WHAT IS NEEDED =
Could you filter the records below down to the lines that include the word "computer"?
Segment Start: DATASET ENTRIES
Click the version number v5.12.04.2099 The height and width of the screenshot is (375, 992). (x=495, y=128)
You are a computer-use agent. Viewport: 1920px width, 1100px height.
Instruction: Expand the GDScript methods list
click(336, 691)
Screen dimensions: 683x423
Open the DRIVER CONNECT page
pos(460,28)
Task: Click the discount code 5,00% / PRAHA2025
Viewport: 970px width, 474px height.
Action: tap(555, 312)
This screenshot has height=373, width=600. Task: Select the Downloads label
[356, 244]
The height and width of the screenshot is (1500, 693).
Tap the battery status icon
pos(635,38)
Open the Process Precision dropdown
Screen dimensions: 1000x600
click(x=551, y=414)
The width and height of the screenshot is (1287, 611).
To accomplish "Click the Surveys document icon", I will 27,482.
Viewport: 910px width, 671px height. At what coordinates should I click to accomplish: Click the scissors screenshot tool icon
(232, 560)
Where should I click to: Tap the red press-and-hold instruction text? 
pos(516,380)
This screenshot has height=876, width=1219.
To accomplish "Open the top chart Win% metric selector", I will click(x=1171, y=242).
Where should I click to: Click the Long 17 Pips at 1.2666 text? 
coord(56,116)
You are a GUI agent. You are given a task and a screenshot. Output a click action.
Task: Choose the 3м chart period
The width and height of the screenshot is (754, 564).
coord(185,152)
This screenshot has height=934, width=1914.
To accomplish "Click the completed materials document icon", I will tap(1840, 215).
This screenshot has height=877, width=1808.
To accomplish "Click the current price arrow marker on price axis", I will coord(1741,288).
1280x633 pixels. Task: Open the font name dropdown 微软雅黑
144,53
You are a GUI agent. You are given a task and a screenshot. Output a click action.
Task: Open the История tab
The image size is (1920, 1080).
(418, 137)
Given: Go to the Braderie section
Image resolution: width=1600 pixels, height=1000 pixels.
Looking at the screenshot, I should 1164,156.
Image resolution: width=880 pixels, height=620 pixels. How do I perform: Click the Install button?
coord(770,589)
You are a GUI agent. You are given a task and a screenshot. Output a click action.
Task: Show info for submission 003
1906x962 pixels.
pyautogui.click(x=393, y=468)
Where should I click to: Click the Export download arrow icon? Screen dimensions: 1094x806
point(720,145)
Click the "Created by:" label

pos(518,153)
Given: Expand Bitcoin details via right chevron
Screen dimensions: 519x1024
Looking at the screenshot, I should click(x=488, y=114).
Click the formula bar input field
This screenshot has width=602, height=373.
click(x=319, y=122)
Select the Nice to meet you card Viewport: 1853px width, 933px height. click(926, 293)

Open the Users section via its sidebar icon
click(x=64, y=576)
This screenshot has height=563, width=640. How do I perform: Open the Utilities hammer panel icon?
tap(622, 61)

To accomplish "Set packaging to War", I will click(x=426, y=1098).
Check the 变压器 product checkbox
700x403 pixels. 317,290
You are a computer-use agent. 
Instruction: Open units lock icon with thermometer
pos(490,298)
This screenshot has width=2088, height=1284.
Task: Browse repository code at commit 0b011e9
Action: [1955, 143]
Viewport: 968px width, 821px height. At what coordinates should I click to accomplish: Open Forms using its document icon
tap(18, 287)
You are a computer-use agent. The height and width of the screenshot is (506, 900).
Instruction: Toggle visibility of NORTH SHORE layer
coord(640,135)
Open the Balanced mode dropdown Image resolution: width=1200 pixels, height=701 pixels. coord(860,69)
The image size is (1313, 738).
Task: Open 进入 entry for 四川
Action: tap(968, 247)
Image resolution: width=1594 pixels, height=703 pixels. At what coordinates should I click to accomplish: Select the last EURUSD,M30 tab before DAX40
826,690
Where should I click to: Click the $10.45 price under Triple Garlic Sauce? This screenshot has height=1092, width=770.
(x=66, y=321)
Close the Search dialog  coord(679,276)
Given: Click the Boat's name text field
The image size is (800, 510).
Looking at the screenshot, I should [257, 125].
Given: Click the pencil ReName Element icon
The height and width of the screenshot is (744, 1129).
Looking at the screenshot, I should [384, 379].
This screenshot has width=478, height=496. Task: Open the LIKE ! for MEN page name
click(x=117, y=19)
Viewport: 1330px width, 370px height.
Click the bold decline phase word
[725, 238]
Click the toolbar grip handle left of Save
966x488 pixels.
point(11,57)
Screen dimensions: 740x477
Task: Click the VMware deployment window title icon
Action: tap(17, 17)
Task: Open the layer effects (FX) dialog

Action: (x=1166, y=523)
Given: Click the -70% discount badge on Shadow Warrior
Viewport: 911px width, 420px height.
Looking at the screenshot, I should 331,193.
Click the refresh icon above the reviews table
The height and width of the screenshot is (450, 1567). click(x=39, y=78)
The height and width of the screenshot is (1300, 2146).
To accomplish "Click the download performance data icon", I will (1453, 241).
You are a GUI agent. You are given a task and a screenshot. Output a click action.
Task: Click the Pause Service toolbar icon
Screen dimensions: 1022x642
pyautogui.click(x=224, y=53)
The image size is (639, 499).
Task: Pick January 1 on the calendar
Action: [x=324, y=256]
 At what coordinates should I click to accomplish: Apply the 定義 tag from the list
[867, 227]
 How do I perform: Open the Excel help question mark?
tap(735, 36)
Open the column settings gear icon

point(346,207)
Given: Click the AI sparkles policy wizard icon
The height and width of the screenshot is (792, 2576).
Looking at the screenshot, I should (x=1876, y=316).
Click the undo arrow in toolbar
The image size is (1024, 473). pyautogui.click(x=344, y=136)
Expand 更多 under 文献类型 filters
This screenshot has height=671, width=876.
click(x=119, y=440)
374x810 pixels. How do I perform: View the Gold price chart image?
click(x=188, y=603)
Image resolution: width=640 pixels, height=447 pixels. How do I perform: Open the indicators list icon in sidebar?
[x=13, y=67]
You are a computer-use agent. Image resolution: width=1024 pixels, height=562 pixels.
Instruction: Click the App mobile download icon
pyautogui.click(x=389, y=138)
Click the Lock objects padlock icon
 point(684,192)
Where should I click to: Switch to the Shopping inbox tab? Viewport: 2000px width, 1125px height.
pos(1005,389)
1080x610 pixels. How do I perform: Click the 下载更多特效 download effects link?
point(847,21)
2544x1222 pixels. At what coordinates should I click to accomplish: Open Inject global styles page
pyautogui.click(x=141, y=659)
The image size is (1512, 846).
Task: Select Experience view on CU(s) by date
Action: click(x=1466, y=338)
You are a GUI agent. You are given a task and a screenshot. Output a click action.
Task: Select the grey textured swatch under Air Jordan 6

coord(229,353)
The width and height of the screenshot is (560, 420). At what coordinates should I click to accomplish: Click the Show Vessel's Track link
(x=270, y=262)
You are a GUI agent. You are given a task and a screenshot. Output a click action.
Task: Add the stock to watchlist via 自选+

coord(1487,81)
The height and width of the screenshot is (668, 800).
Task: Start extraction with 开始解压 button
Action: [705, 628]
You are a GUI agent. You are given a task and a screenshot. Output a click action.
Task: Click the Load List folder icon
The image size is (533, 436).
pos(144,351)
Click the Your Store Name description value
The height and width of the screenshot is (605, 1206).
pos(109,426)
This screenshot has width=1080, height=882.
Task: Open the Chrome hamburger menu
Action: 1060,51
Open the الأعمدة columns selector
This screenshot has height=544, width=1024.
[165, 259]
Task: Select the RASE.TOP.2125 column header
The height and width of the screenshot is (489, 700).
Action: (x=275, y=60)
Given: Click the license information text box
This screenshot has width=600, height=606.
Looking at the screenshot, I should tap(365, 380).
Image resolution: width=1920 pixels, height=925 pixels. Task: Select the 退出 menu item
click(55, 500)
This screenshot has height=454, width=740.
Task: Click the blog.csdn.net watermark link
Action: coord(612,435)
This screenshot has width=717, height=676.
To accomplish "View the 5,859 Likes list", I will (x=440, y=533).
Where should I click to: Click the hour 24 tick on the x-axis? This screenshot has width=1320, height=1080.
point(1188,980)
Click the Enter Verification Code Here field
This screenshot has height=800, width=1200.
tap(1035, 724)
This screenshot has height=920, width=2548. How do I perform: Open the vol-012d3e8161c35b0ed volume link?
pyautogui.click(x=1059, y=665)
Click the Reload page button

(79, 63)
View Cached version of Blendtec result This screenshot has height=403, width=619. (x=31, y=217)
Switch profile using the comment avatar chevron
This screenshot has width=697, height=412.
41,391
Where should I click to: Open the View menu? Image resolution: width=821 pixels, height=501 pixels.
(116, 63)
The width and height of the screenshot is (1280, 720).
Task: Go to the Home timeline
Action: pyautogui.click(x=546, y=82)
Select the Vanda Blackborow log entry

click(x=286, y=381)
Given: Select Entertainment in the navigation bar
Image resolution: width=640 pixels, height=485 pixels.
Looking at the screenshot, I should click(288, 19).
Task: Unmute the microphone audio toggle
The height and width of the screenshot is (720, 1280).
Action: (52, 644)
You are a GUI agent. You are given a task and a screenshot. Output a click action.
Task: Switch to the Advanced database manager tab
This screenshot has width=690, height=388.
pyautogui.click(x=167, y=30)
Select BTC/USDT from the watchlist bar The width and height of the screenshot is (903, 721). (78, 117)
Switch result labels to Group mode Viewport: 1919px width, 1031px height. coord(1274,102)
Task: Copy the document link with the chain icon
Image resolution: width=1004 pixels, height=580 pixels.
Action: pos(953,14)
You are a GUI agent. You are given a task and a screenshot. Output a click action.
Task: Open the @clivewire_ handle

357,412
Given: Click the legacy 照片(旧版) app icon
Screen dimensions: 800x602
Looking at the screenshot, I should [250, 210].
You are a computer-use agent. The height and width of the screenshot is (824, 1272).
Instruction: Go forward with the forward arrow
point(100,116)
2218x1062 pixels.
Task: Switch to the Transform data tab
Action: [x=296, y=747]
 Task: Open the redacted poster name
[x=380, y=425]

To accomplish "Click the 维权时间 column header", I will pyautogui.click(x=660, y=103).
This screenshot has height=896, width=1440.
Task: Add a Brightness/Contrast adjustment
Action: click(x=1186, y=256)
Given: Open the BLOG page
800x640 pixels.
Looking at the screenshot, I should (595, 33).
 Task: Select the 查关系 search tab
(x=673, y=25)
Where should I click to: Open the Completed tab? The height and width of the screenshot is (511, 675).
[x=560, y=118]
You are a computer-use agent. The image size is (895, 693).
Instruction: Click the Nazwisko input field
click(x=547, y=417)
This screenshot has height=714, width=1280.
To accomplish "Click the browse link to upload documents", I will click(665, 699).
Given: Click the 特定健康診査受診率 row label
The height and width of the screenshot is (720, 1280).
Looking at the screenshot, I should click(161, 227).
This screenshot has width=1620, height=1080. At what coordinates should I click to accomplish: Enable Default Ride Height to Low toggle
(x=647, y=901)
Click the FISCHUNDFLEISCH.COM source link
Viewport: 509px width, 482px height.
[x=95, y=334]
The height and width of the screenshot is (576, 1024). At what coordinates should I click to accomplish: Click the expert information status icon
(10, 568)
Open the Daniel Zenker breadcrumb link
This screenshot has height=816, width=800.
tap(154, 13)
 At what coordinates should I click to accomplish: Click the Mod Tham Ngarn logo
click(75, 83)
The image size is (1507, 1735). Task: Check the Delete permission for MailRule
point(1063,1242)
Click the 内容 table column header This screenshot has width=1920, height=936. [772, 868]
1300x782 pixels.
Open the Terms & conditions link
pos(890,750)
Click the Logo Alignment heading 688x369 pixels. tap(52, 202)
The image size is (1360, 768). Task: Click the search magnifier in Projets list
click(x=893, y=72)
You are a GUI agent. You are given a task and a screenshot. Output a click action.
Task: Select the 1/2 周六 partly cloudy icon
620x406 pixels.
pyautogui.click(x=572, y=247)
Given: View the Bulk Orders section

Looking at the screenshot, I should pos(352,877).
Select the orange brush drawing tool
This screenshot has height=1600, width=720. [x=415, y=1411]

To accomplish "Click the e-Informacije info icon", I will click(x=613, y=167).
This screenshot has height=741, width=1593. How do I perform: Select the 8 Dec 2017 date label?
Segment End: DATASET ENTRIES
EXERCISE SOLUTION =
You are a computer-use agent. Viewport: 1920px width, 1100px height.
You are a computer-use agent. 
You are a computer-use agent. The height and width of the screenshot is (506, 900).
You are a computer-use agent. Image resolution: width=1024 pixels, height=562 pixels.
You are a computer-use agent. The height and width of the screenshot is (824, 1272).
You are a computer-use agent. The image size is (895, 693).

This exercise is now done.